Unlike the sedentary Groundhog who lives only on this Land, the Deer range across a wider habitat. In watching them, I note the Land functions as a corridor for them, connecting two forested areas where they spend most of their time. They almost always take the same route, browsing whatever they find along the way. My human gift for reasoning suggests that I should probably find a different location for Crabapple. I can also plant other floral species to strategically attract and discourage Deer, thus ensuring their continued well-being, while at the same time protecting my own interests and increasing overall carrying capacities for other Wildlife.
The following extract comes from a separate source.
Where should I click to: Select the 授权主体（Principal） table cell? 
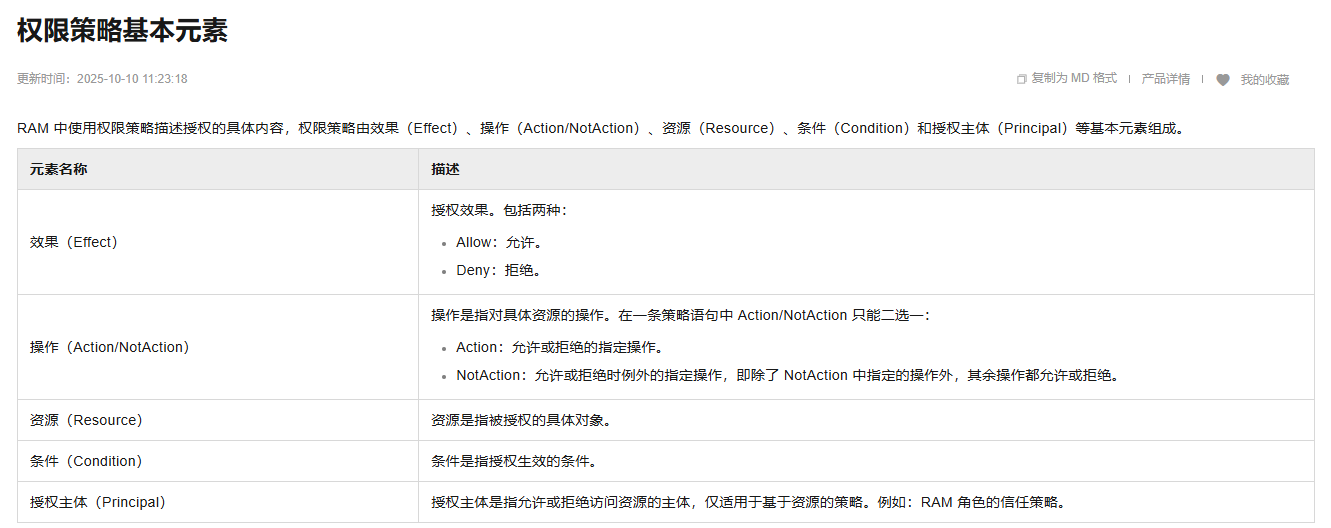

I will certainly miss those Crabapples this autumn. Living together with Wild Folx, like relationships with all people, are complicated and not always perfect. The World Wildlife Fund (2016) estimates Mammal, Reptile, Bird, and Amphibian populations have been reduced by 68% since 1970. In 50 years, more than half of these sentient beings have been sacrificed on the altar of human greed, obliviousness, and selfishness. The least I can do is stay with the trouble and do my best to be a good neighbor.   



Andrews, T. (2010). Animal Speak: The Spiritual and Magical Powers of Creatures Great and Small: Llewellyn

Bastian, M., Jones, O., Moore, N., & Roe, E. (2017). Participatory Research in More-than-Human Worlds: Routledge.

Bekoff, M. (2014). Rewilding our Hearts: Building Pathways of Compassion and Coexistence: New World Library.

Foreman, D. (2021). The Wildlands Project and the Rewilding of North America. Denver Law Review, 76(2), 535-553.

Haraway, D. (2016). Staying with the trouble: Making kin in the Chthulucene: Duke University Press.

Li, Q. (2018). Forest Bathing: How trees can help you find health and happiness: Viking.

Monbiot, G. (2017). Feral: Rewilding the land, the sea, and human life: The University of Chicago Press.

Mortali, M. (2019). Rewilding: Meditations, Practices, and Skills for Awakening in Nature: Sounds True.

Ozurrson, H. (2018). The Great Hunt: The historical perspective and themes in the mythology of the White Stag.  Retrieved from

Tokarski, M. (2019). Hermeneutics of Human-Animal Relations in the Wake of Rewilding: The ethical guide to ecological discomforts: Springer.

WWF. (2016). Living Planet Report 2016. Risk and resilience in a new era. In (pp. 74): World Wildlife Fund International.



*Throughout this website, I will use capital letters for the names of more-than-humans to signal their personhood.